Die tiefen und mittleren Löhne müssen sofort erhöht werden. Zudem müssen sich die Löhne monatlich automatisch an die Inflation anpassen. Es braucht eine Arbeitszeitverkürzung auf 30 Wochenstunden bei gleichbleibendem Lohn. Und es braucht massive Investitionen in das Gesundheits-, Bildungs- und Energiesystem – bezahlt von den Kriegs- und Krisenprofiteuren!
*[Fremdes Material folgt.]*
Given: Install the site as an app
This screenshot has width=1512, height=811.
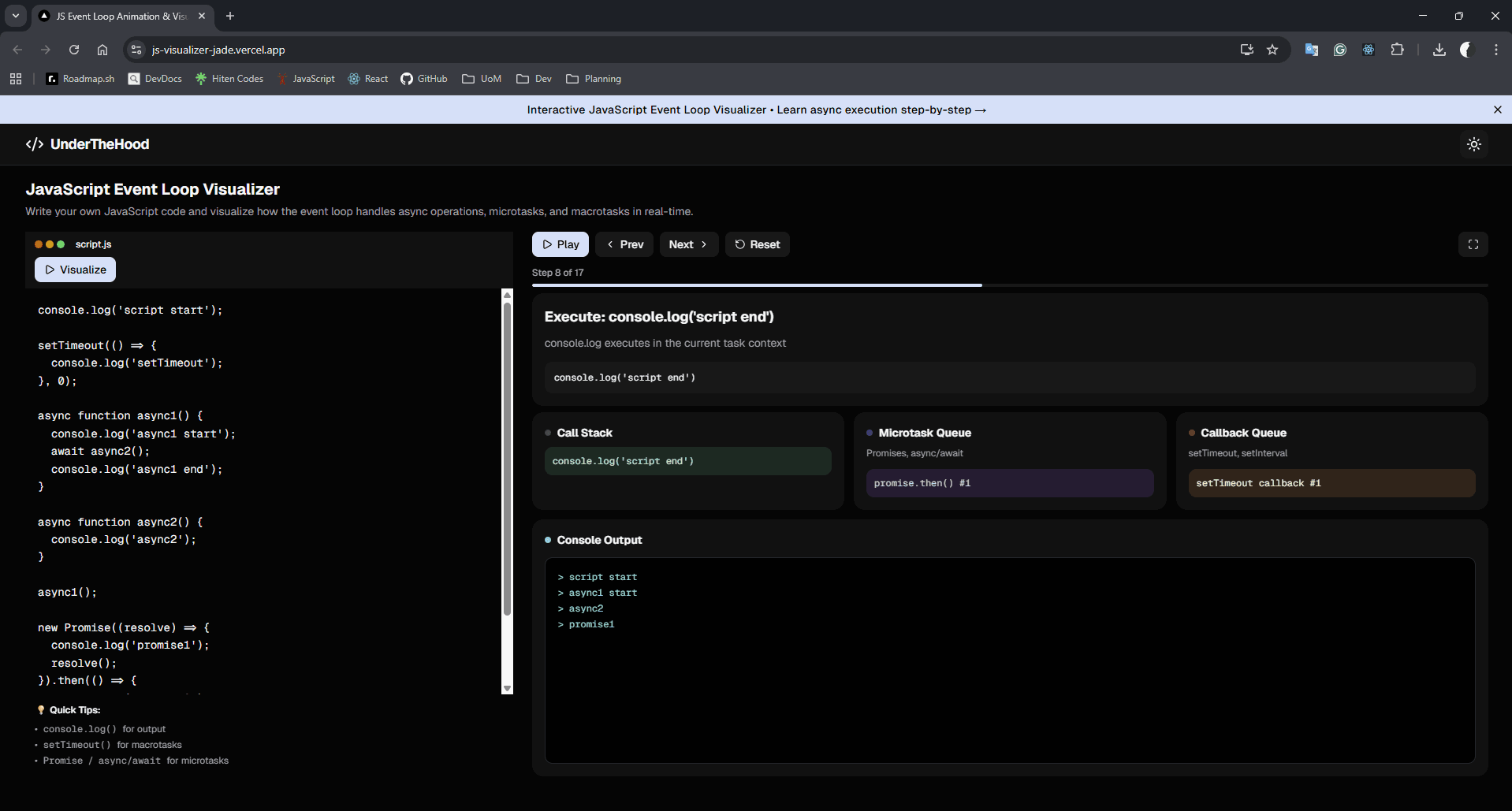Looking at the screenshot, I should pyautogui.click(x=1246, y=49).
Wenn die Unternehmer behaupten, dass sie nicht genug Geld für diese Verbesserungen hätten, dann sollen sie den Angestellten ihre Geschäftsbücher öffnen. Die ArbeiterInnen sollen sehen, wohin die Profite der letzten Jahre flossen. Sollten die Kapitalisten mit Entlassungen, Schliessungen oder Abwanderung drohen, müssen die Unternehmen verstaatlicht und unter Arbeiterkontrolle gestellt werden.
Nur das Profitmotiv der Kapitalisten verhindert, dass wir den riesigen gesellschaftlichen Reichtum für das einsetzen können, was die Menschen wirklich brauchen. Der Kapitalismus führt zu Krieg und Krisen – für ein gutes und friedliches Leben müssen die Grosskonzerne, Banken und Rüstungsindustrie enteignet und in die internationale sozialistische Planwirtschaft integriert werden. Die Arbeiterklasse, organisiert auf Grundlage eines klassenkämpferischen sozialistischen Programms, hat die Macht, ihre Interessen gegen jene der Kapitalisten durchzusetzen.
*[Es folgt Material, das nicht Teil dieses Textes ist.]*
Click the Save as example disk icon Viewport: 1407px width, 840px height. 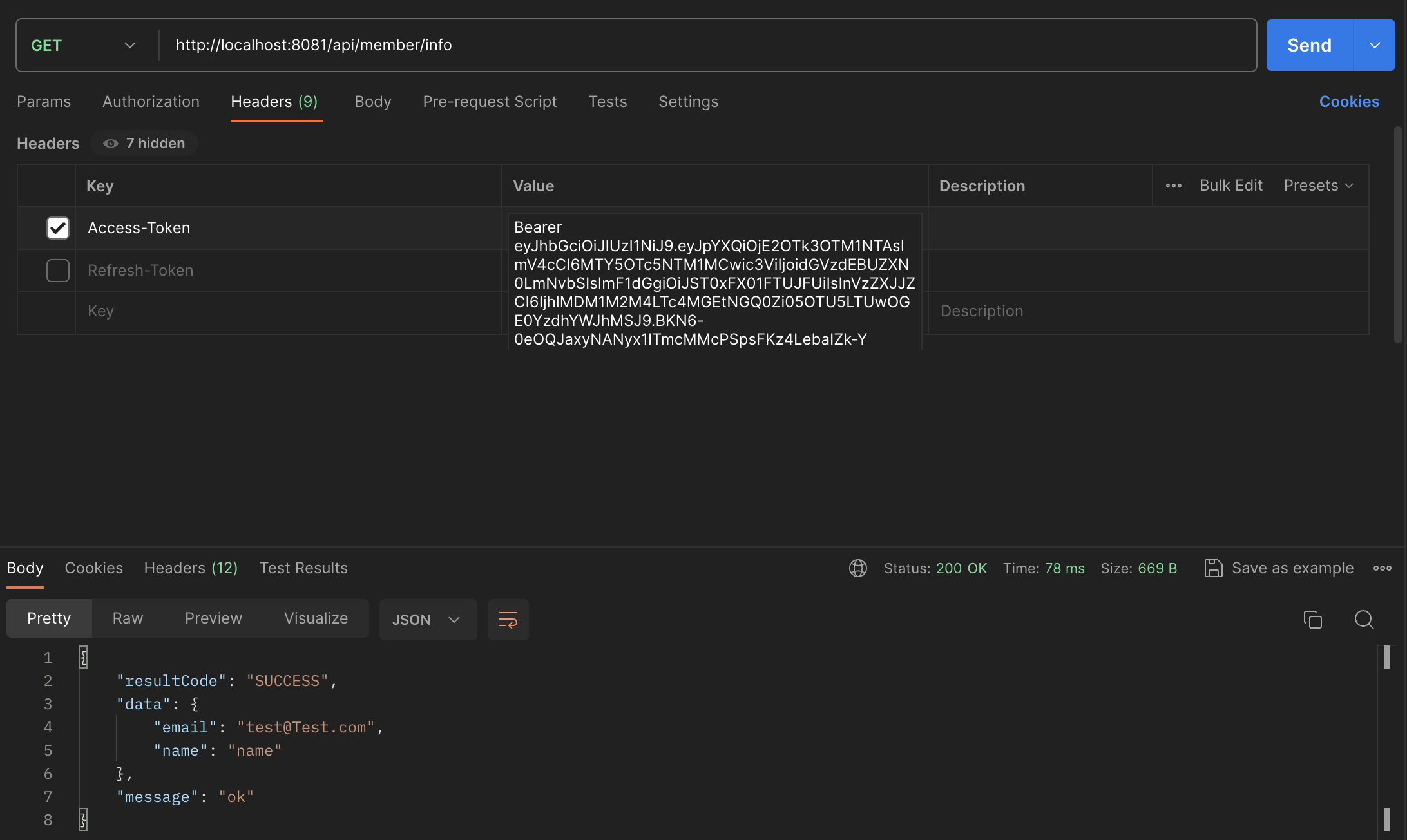pos(1213,568)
Nochmals: alle Bedingungen für eine breite Gegenoffensive der Arbeiterbewegungen sind vereint! Die reformistischen Führungen bremsen den Kampfeswillen und die Bewusstseinsentwicklung der Arbeiterklasse. Doch Bremsen nutzen sich mit der Zeit ab. Die Krise des Kapitalismus wird die ArbeiterInnen zunehmend in die politische Aktivität zwingen. In diesem Kampf werden sie merken, dass die Arbeiterbewegung eine kämpferischere Führung, härtere Kampfmethoden und vor allem einen wirklichen Ausweg aus der kapitalistischen Barbarei braucht. Die einzige realistische Alternative ist die revolutionäre Machtübernahme der Arbeiterklasse, die bewusste Kontrolle über die Produktion und die Verteilung sowie die tiefgreifende sozialistische Umgestaltung der Gesellschaft.
Revolution, Internationalismus und Sozialismus zu unseren Lebzeiten – dafür steht die International Marxist Tendency, in der Schweiz durch den Funke vertreten!